Results of First Phase 3 Trial Anticipated in Late 2017

Merck (NYSE: MRK), known as MSD outside the United States and Canada,
today announced the publication of research conducted by Merck
scientists on the discovery and development of verubecestat, an
investigational small molecule inhibitor of the enzyme beta-site amyloid
precursor protein cleaving enzyme 1 (BACE1), for the potential treatment
of Alzheimer’s disease (AD). The research was published online in the
latest edition of the peer-reviewed journal Science
Translational Medicine
and includes results from the Phase 1
clinical trials in healthy volunteers and people with AD. The
efficacy and safety of verubecestat is currently being evaluated in two
pivotal Phase 3 clinical trials, EPOCH and APECS, for the treatment of
mild-to-moderate AD and prodromal AD, respectively.

“The development of a potential disease modifying therapy for treatment
of Alzheimer’s disease has long been a focus of biomedical research,”
said Dr. Michael Egan, vice president, clinical development
neurosciences, Merck Research Laboratories. “We believe this research
has the potential to contribute important evidence regarding the amyloid
hypothesis, a leading scientific theory for what causes Alzheimer’s
disease, and we look forward to seeing the data from our ongoing Phase 3
clinical trials.”

BACE1 is an important enzyme in the initiation of the toxic Aβ peptide
production in the brain. Researchers believe that sustained, selective
inhibition of BACE1 leading to a significant decrease in the toxic Aβ
peptide production is a promising means for therapeutic intervention.
This hypothesis has not yet been demonstrated in clinical studies.

Historically the development of selective BACE1 inhibitors with
properties allowing oral absorption and the ability to cross the
blood-brain-barrier to the site of action in the brain proved
technically challenging. Detailed analysis of the BACE1 protein
structure and function by Merck scientists over many years was used to
design a series of drug-like compounds with an ability to inhibit the
protein, both in vitro and in the central nervous system (CNS) of
preclinical animal models.

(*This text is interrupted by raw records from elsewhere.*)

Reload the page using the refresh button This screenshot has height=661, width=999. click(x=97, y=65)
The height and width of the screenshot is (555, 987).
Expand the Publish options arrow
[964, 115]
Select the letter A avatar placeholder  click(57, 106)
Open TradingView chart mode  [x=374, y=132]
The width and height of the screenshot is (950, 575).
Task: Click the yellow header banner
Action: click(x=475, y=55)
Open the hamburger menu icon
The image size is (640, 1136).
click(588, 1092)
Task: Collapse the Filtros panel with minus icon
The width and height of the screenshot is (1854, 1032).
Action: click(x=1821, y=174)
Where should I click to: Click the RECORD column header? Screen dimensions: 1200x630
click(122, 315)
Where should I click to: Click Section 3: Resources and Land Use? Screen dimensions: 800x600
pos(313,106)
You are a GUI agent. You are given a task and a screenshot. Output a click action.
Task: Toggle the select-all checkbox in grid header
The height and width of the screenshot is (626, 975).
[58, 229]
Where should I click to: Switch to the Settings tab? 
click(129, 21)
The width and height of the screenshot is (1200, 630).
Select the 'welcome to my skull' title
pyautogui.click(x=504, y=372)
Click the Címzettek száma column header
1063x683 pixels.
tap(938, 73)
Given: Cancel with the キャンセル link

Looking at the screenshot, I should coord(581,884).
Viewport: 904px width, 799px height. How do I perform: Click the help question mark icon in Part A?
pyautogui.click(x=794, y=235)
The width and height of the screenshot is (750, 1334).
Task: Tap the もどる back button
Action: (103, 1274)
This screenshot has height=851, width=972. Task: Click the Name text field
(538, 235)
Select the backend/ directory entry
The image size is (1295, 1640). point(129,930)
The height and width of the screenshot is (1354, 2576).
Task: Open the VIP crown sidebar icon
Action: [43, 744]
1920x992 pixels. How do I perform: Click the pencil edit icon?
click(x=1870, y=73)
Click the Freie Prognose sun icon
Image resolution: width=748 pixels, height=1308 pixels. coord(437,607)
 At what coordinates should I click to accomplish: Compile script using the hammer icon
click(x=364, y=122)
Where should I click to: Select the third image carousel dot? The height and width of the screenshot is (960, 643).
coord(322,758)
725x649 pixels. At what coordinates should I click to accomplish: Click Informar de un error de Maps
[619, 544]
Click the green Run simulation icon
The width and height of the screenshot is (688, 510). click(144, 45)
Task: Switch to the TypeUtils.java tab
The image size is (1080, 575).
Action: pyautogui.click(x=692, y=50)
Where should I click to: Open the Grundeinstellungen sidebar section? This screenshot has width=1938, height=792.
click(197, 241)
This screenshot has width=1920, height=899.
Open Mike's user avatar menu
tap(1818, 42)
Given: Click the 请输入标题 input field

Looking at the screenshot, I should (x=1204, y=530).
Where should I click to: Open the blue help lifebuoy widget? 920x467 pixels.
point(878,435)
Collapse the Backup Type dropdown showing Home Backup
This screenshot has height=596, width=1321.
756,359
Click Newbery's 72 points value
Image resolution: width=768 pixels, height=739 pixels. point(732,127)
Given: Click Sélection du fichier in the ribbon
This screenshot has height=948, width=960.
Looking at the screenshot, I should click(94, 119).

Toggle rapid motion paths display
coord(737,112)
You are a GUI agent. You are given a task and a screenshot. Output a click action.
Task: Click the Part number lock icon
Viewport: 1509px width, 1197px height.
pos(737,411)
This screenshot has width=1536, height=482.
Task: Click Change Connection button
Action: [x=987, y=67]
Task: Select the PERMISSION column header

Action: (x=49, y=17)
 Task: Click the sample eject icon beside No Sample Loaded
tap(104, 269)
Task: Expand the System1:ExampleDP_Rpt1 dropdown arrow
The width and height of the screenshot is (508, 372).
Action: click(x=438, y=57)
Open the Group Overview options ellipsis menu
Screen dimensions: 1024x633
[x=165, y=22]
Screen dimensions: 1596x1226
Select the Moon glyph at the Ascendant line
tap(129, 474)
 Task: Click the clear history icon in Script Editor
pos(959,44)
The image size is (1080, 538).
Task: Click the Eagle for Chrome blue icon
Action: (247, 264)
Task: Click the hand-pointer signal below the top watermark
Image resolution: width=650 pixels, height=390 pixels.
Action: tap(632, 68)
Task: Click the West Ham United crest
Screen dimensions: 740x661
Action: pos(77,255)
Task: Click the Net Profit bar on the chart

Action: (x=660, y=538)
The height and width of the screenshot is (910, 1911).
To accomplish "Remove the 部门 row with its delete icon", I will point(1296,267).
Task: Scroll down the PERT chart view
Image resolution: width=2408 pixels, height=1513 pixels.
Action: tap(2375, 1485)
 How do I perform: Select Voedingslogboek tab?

This process yielded the lead compound
verubecestat. Verubecestat produced significant CNS Aβ lowering in
rodents and non-human primates treated for 6- to 9-months.
Verubecestat’s preclinical safety and tolerability profile supported its
progression into human clinical testing for chronic use.

Subsequent evaluation of once-daily doses of verubecestat in Phase 1
studies of healthy volunteers and in people with AD for a duration of
one week demonstrated significant decreases in the levels of Aβ peptide
production, a key marker of BACE1 activity, in the cerebral spinal fluid
(CSF) of up to 80 percent. Data from patients with AD were initially
presented at the 2013 Alzheimer’s
Association International Conference (AAIC)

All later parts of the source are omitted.